Lantas, apakah delay harus menjadi momok dan monster?
“Jangan dong. Kita harus sabar”, mungkin begitu petuah seorang yang ekstra bijaksana. Dan mungkin begini pula jawaban yang muncul dari pendengarnya “Sabar pale lu. Rasain sendiri, baru nyaho….”. Hmmm….syusah yah.
Kalau saya sih, sekali lagi ini saya loh, tidak menekankan melulu kepada kesabaran. Coba pikirkan hal positif saja dan nikmati apa yang terjadi (enjoy the life).

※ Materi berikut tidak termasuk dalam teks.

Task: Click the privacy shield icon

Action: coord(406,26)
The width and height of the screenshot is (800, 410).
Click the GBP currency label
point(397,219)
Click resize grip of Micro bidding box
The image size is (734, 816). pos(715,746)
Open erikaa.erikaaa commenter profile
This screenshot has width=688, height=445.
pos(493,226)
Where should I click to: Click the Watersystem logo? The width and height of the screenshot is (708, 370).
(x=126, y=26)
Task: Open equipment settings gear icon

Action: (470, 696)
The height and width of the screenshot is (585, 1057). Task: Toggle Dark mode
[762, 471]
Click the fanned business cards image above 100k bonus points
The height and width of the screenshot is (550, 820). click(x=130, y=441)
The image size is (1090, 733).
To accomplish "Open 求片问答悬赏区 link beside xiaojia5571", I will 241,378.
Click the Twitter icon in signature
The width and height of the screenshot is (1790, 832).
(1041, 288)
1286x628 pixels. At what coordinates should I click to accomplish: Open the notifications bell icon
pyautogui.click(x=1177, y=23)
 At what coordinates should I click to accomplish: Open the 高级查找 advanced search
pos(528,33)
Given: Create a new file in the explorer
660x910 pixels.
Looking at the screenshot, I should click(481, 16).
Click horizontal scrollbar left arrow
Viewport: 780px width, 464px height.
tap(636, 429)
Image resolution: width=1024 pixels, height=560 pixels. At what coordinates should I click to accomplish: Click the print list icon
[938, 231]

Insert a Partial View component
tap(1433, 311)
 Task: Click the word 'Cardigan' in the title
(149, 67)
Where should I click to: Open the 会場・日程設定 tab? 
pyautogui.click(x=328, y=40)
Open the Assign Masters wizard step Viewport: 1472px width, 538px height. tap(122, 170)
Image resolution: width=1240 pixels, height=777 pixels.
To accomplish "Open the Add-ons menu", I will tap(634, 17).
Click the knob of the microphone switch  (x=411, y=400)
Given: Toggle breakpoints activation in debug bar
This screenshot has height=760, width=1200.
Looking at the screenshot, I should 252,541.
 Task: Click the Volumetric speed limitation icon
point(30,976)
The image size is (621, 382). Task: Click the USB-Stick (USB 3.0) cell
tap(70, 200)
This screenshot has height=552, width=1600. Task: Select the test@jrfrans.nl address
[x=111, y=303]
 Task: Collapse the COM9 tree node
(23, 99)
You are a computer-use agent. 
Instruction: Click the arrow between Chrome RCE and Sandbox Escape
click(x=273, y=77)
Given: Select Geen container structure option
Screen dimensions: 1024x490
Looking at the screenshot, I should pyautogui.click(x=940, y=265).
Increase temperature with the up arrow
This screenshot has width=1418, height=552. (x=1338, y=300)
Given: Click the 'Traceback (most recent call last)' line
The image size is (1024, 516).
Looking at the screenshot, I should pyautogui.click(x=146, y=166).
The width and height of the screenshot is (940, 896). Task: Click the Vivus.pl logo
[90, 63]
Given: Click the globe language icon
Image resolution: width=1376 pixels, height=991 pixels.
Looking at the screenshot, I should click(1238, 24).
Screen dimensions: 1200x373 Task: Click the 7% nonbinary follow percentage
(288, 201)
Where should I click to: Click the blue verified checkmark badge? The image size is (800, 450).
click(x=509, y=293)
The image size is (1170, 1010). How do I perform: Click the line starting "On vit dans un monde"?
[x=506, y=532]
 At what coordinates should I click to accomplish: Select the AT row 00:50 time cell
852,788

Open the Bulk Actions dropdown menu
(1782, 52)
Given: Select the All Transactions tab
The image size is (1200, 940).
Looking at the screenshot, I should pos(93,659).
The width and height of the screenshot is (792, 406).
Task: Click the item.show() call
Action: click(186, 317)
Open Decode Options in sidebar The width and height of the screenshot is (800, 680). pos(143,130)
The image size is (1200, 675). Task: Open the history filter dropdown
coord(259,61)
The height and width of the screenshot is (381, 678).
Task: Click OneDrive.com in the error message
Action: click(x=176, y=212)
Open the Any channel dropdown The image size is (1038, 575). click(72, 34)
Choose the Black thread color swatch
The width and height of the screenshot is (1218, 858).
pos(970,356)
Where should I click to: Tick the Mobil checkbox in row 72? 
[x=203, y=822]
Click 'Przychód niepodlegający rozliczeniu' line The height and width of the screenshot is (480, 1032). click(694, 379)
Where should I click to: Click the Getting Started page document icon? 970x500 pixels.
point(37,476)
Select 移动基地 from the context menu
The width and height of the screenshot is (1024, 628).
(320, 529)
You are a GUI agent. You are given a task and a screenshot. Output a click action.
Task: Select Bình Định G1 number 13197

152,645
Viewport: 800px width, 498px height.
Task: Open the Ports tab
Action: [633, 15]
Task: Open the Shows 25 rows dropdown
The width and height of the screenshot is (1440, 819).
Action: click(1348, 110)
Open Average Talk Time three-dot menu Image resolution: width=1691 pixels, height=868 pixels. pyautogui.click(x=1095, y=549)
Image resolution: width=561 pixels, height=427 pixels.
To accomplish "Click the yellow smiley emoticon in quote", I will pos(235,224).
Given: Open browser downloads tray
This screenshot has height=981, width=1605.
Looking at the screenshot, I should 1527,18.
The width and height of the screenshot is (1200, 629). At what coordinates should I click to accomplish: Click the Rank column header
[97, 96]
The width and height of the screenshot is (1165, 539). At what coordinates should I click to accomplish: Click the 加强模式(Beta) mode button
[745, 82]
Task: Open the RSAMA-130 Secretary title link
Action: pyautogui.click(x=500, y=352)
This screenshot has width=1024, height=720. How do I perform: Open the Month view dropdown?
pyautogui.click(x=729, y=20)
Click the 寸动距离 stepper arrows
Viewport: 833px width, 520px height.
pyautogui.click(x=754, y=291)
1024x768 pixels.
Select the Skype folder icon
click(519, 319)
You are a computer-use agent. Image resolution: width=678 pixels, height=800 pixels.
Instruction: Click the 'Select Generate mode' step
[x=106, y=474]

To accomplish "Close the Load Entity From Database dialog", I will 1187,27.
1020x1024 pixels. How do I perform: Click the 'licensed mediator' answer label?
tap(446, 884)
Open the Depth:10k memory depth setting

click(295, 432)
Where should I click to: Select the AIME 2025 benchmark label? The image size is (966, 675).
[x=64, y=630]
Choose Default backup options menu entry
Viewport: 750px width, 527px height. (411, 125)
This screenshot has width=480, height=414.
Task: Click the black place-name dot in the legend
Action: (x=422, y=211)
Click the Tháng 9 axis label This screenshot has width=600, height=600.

Karena bagaimanapun, hidup ini bermacam warna, tergantung dari sisi mana kita melihatnya.
Mari kita lihat satu contoh yang kemarin, Senin 11 Agustus, saya hadapi, di Bandara Tanjung Pandan, Belitung. Saat itu, saya dalam ruang tunggu menuju pemberangkatan balik ke Jakarta dengan pesawat Sriwijaya Air. Pesawat memang diperkirakan terlambat setengah jam dari jadwal. Ketika pesawat belum datang Si Ade – anak terkecilku – sepertinya tidak terganggu, karena dia mempunyai keasyikan sendiri menari-nyanyi gak karuan. Kegelisahan kakaknya pun tidak terlalu kentara, karena dia asyik berdiskusi tentang kegiatan OSIS dengan temannya lewat perangkat teleponnya. Sementara saya dan istri mulai gelisah. Sinyal di hape istriku jauh tak sebagus sinyal di hape anakku. Sementara hapeku tewas sementara, karena tidak bisa di-charge. Ngobrol berdua sudah terlalu lama, malah nanti komplikasi antara mencari topik pembicaraan dengan usaha menolak kelopak mata tertutup saking ngantuk dan capeknya.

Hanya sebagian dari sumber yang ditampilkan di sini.